▸ WHAT YOU WILL DO:
**1.** Answer these questions about the letter to Kai:
(a) Which movie was Kai watching when he paused it to ask about his mother?
(b) At Shekina Garden, what did Kai say he had really, really looked forward to?
(c) What did Kai make for himself after giving the shawarma to his brothers?
**2.** Carry on the letter to Kai from where it stops, in the same voice.

▸ SOURCE EXTRACT:
BEGIN

Dear Kai, (A letter to my fourteen-year-old son)
Fourteen is tall, brilliant, handsome, and strong. You love reading, YouTube, roaming town looking for good smoothies, time with your friends, and playing pool. We play board games, and recently, while we were watching Catching Fire, the second Hunger Games movie, you paused it and asked with concern, "Are you sure you want to watch this? It seems a bit scary for you." (The answer was no, actually I didn't want to watch it. I left you and your sister to it.)
You tell the younger kids to give me a break sometimes, if they're all whining at me at the same time. You make lunch, or play with Isaac, or run out to get food from a street stall for us. You are right in the curve between kid and man. Playing, reading, lounging, then jumping up to help. You are thoughtful and sometimes oblivious. In the circle at Shekina Garden, where we ask questions, I always love your answers. One day, the question was "what was something you really, really looked forward to?" You told everyone that it was Isaac being born. (Melt.)
The other night we were buying street food for dinner. Isaac and Kenya and I went to a noodle stall and you and the other boys went to buy shawarma. When you came back, you realized the man hadn't understood your order and had only given you two. You didn't even hesitate, you gave the shawarma to your brothers and went to make yourself an omelette. It's like this, one minute I'm wondering whether you really see outside yourself, the next, you're doing something so effortlessly thoughtful that I'm certain you do.
Because it's not always easy these days. It begins. You test, I push back, you prod, I snap. I know you deserve a mother ten times as good, ten times as patient as you figure out your frame, your outlines, the things that make you, you and me, me. I know it! I wish you had someone without any ego at all, as you push at the boundaries of this relationship.

END

Stored data entries:
BEGIN

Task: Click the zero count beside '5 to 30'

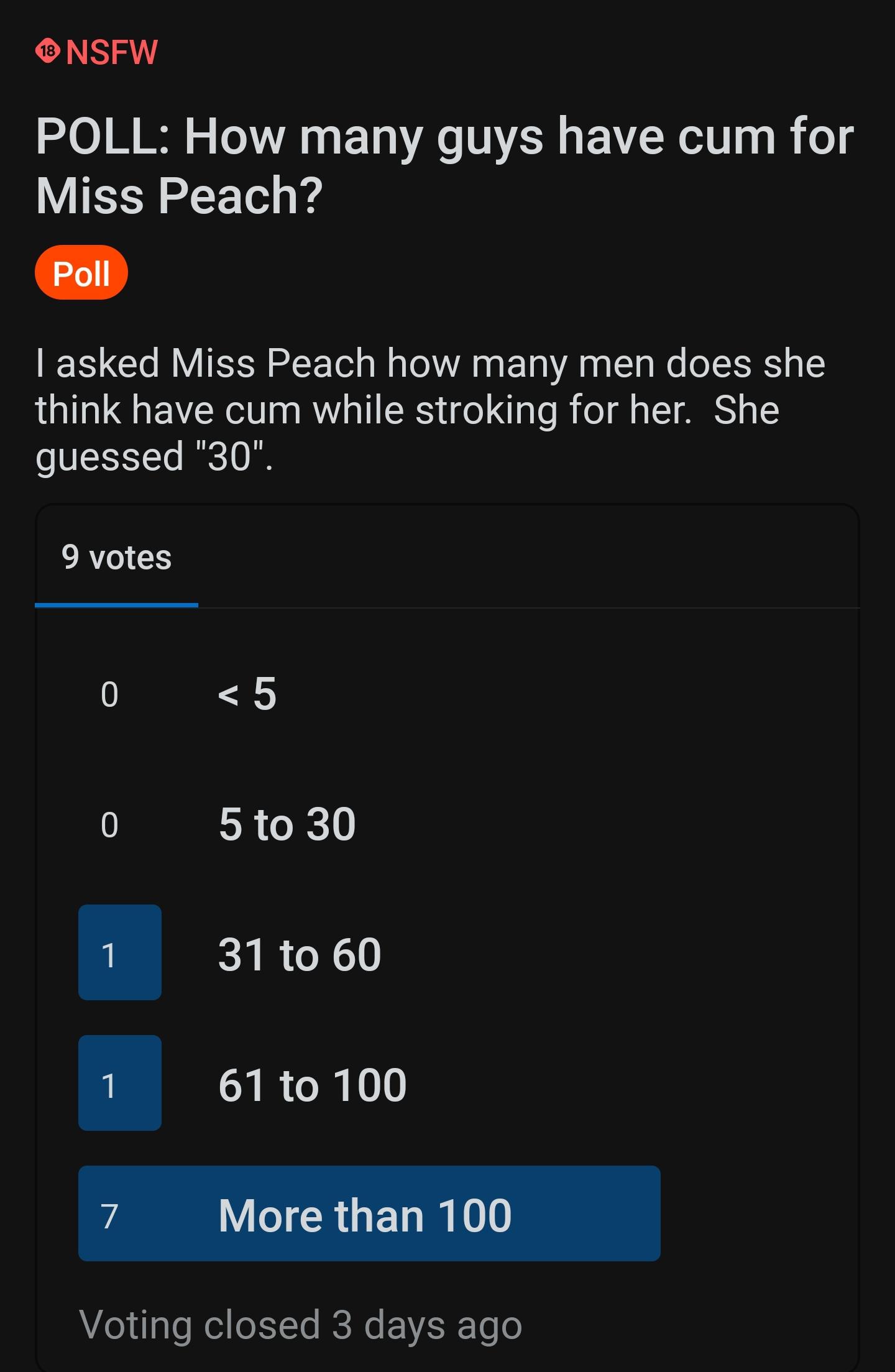Action: point(109,825)
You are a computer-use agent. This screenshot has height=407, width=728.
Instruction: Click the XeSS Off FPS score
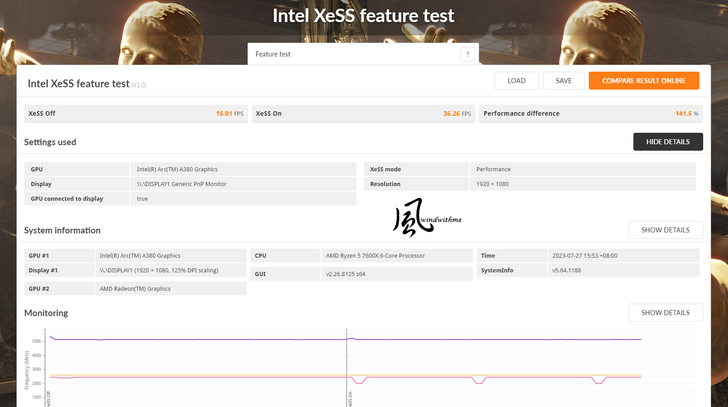coord(230,114)
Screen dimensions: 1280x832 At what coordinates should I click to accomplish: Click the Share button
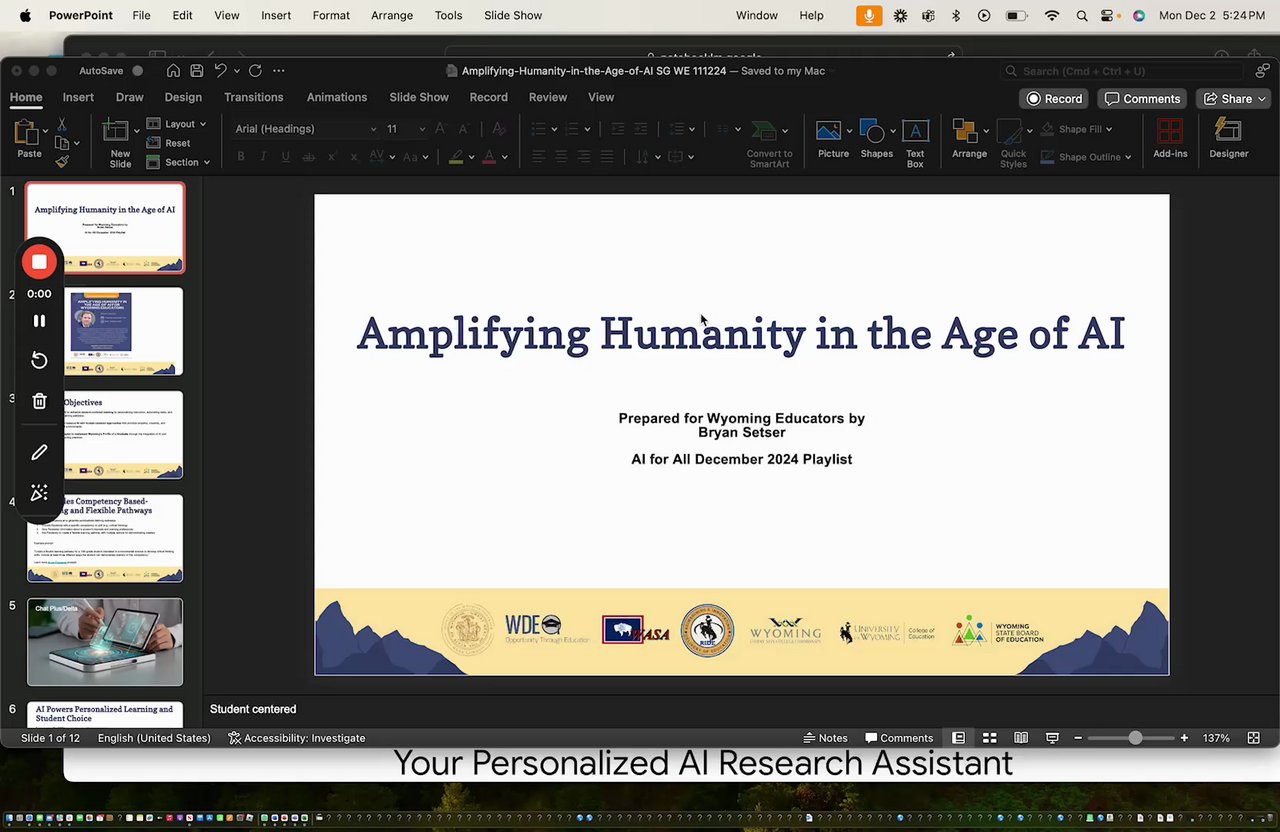[1234, 99]
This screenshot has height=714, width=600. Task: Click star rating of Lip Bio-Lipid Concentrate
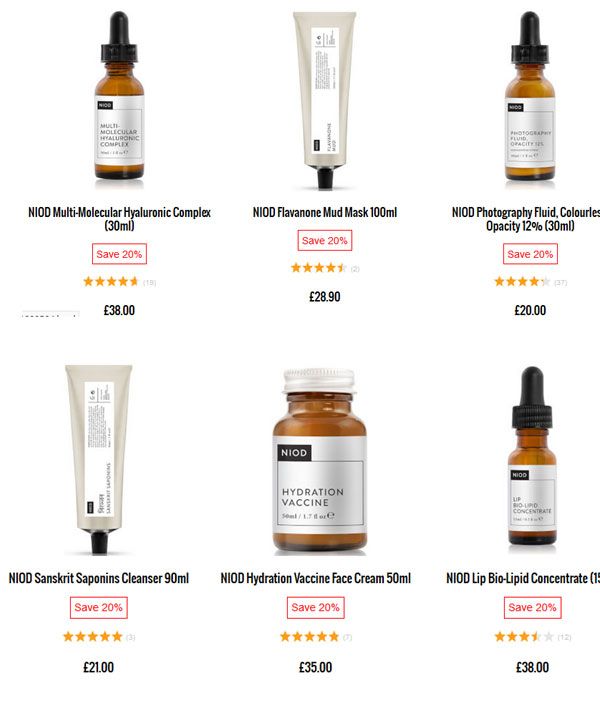point(524,637)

END

▸ ANSWER SET:
**1.**
(a) Catching Fire, the second Hunger Games movie.
(b) Isaac being born.
(c) An omelette.

**2.**
But you have me, and I guess this is what it means anyway, because none of us find ourselves in a perfect landscape photo, empty of conflict or other people. We learn to navigate by bumping into things, and sometimes it feels like we are in the dark. (But I love you, this dark is full of love for you.)
We circle around one another, finding ways to connect. I'm learning when to cut conversation off and when to listen harder. (Both are important parts of this.) Why we do the things we do is not up for discussion every single day. It can't be, if we're going to stay sane. But I'm happy to discuss the world, God, science, why art is important, your favorite movies, your latest blended milk drink concoction.
The tapestry of my parenting feels more full of holes than ever, and I have never been more thankful for your father. We are doing this together and in many ways he is more suited for your questions, your pushing. You have other adults in your life, and you need them.
And God fills the holes, he breathes in them and you grow and grow and your mind amazes me even as it infuriates me with its wild logic. You are boy, you are becoming man. You were my baby and you will always be my son.